Regional School Unit 1 has already taken two snow days so far, but Administrative Assistant Veda Ferris said there was no need to be concerned about making up snow days yet.

“Really we’re not out of control at the moment,” said Ferris. “We’re still okay.”

At this point last year, the district had already canceled school three times. All three of those days were due to a windstorm that swept through the Midcoast at the end of October last year. That storm knocked out power in some communities for several days, and Regional School Unit 1 was without power for multiple days.

Maine School Administrative District 75 was hit hard by that windstorm. The district missed 11 days total in the 2017-18 school year, five for the storm.

Superintendent Dan Chuhta said while they don’t necessarily budget, typically five days are added at the end of the year.

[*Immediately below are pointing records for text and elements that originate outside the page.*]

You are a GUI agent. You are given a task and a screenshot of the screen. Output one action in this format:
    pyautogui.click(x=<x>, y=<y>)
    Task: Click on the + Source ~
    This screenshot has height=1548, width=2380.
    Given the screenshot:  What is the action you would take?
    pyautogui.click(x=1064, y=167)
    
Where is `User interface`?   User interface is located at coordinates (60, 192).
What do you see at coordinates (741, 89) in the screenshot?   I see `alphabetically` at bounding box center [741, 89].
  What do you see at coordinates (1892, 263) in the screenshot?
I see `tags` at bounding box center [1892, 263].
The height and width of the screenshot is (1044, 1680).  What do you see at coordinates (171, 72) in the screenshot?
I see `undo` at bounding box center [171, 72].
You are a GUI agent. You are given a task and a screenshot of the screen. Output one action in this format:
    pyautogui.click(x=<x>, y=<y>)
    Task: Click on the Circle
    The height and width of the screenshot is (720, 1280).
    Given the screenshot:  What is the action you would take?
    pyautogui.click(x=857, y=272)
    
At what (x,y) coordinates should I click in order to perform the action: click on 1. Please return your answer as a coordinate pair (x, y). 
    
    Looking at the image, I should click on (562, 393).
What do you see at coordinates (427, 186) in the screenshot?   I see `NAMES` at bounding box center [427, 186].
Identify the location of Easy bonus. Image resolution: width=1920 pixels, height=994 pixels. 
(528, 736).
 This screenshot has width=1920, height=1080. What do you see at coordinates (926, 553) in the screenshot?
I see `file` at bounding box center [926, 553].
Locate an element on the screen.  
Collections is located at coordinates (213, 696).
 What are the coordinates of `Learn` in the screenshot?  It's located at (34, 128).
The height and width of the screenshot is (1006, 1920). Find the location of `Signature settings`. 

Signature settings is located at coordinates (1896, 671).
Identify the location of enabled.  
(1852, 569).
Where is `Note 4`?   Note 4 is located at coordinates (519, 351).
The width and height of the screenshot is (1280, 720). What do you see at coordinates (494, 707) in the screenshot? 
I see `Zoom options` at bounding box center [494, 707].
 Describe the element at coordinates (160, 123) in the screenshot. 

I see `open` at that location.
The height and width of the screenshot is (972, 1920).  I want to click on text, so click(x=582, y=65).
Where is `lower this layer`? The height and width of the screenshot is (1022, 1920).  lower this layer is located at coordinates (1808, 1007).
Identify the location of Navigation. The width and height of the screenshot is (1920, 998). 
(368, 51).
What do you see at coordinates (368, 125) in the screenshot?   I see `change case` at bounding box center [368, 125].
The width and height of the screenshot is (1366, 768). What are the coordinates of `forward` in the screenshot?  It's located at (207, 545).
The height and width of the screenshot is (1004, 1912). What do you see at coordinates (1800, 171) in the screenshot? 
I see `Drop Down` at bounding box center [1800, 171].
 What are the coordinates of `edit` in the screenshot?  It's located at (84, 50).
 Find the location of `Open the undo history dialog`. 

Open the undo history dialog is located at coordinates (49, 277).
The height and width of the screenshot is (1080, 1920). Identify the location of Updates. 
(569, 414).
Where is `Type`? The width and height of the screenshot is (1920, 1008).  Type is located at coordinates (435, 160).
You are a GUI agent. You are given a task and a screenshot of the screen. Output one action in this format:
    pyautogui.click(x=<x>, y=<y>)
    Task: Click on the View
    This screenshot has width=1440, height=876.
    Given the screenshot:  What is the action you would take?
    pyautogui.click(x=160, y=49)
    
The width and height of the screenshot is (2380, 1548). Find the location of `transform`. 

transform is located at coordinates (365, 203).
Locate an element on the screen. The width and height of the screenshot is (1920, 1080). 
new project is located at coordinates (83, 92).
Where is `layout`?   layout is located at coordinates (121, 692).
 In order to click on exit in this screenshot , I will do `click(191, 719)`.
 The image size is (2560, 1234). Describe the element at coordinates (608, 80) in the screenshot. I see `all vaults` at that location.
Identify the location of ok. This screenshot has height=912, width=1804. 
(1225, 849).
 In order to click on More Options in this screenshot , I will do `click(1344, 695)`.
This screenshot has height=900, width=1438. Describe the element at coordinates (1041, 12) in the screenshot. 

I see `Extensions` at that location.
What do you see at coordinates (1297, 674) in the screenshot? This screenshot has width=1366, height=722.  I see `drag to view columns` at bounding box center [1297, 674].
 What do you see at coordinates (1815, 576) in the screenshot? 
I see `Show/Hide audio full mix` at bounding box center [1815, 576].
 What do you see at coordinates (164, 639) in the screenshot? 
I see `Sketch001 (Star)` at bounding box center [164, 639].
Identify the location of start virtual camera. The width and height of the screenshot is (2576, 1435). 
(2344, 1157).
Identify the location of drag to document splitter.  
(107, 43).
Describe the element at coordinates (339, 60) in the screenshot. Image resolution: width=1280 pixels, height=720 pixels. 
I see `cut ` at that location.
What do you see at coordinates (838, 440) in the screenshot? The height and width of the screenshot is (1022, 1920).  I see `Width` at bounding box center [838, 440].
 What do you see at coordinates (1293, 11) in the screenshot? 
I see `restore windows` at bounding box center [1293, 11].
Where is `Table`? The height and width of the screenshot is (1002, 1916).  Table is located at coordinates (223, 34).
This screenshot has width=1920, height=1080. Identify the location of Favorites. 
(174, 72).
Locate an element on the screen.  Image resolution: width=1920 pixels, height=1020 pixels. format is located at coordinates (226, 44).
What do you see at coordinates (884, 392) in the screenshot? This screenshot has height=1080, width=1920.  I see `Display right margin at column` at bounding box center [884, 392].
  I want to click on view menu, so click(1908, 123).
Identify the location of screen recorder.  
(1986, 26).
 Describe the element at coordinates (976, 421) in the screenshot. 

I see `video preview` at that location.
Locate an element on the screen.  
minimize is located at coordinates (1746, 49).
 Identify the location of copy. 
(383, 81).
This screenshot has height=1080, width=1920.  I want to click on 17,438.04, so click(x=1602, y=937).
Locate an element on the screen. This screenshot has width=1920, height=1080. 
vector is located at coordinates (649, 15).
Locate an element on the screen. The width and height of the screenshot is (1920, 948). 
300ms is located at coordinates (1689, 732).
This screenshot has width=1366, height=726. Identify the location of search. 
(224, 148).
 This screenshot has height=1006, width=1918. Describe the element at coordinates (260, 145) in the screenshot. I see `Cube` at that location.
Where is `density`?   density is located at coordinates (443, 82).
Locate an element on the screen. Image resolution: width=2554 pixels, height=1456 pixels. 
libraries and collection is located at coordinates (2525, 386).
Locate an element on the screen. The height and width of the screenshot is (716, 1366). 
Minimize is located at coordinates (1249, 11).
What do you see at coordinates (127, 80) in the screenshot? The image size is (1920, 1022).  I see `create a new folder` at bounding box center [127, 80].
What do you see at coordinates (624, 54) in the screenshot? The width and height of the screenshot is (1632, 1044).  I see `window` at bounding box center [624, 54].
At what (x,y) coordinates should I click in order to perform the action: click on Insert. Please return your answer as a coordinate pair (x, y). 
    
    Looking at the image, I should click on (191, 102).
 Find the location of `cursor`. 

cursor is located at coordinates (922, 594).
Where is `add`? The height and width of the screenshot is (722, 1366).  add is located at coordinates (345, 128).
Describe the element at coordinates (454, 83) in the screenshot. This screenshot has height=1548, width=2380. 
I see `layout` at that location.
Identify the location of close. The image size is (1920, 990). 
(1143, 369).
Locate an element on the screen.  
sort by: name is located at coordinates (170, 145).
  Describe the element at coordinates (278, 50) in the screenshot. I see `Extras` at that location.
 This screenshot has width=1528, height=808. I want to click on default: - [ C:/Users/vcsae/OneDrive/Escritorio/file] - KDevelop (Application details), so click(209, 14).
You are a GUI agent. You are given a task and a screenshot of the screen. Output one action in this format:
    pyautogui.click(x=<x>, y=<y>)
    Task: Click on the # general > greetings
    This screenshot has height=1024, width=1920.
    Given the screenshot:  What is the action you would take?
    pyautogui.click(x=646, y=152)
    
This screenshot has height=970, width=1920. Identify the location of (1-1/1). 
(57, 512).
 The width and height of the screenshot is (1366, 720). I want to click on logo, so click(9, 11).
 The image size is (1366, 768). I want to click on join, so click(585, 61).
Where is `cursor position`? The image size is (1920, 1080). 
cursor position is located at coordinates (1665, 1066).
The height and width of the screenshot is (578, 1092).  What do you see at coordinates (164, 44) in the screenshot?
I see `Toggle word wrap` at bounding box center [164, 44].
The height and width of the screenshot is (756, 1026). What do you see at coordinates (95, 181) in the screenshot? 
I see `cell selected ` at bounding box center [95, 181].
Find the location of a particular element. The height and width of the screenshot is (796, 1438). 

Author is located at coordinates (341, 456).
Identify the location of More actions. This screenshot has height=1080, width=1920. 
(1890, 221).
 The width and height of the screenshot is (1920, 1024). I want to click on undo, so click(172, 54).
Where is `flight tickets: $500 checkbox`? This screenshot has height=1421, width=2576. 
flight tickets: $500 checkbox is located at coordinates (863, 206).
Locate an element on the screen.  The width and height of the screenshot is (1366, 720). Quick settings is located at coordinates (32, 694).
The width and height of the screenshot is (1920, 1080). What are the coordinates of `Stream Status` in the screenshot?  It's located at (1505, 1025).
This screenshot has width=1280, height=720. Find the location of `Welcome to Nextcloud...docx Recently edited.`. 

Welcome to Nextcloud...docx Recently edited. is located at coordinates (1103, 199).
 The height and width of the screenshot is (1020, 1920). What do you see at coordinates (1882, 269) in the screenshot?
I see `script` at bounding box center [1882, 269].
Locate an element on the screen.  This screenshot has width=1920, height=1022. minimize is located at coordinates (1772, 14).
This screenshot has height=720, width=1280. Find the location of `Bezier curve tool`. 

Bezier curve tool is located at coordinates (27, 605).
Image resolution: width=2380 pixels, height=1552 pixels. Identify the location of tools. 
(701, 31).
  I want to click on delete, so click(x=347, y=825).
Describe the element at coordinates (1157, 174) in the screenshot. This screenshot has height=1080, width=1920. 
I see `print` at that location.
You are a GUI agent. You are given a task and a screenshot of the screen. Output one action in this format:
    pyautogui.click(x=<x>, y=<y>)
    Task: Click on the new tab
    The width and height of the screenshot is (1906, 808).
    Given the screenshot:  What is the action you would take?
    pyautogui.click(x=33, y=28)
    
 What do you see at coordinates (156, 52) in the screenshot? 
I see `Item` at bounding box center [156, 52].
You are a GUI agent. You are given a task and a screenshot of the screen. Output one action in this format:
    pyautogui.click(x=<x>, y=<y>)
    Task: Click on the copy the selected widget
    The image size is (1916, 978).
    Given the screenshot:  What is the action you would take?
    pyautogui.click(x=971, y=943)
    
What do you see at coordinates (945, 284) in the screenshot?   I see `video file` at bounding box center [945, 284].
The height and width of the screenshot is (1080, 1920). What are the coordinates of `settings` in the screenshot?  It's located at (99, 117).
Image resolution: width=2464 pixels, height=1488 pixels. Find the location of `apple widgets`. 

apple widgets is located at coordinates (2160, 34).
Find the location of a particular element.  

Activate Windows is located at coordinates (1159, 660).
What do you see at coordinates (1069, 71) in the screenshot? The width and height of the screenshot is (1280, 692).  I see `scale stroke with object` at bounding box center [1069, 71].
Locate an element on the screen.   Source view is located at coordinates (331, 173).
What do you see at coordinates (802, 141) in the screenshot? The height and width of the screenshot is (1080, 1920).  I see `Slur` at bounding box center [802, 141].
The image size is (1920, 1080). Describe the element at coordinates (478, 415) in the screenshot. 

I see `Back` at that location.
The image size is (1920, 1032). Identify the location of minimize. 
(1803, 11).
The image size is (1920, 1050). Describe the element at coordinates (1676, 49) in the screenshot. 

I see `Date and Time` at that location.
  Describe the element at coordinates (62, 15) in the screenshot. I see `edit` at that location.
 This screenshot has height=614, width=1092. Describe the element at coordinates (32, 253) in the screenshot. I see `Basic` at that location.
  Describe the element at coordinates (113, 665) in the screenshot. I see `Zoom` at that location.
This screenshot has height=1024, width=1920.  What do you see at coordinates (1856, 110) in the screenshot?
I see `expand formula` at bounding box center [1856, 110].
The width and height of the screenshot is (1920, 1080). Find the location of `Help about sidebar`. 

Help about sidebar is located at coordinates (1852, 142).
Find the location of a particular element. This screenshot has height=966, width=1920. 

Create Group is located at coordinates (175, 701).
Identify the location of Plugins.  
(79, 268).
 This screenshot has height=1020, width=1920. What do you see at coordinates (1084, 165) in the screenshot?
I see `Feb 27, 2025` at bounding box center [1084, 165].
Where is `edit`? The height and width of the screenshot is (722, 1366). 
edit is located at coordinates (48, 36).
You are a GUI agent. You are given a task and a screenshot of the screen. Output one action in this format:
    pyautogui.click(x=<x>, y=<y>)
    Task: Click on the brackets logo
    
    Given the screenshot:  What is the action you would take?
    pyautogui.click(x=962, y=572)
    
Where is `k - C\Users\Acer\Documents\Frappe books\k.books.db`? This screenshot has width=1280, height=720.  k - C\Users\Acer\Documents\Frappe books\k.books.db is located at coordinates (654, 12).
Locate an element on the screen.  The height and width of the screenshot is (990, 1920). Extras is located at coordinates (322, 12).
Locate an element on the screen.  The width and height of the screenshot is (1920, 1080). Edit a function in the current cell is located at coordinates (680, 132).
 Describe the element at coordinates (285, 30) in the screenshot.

With snow days, the district has the towns of Bowdoin, Bowdoinham, Topsham and Harpswell to consider. In response to the October power outages, the district changed professional development time to school days, and early starts to full school days.

Lisbon schools only missed one day as a result of the wind and seven to snow in the previous school year. Much like MSAD 75, they have missed three days, but have five built into the school calendar.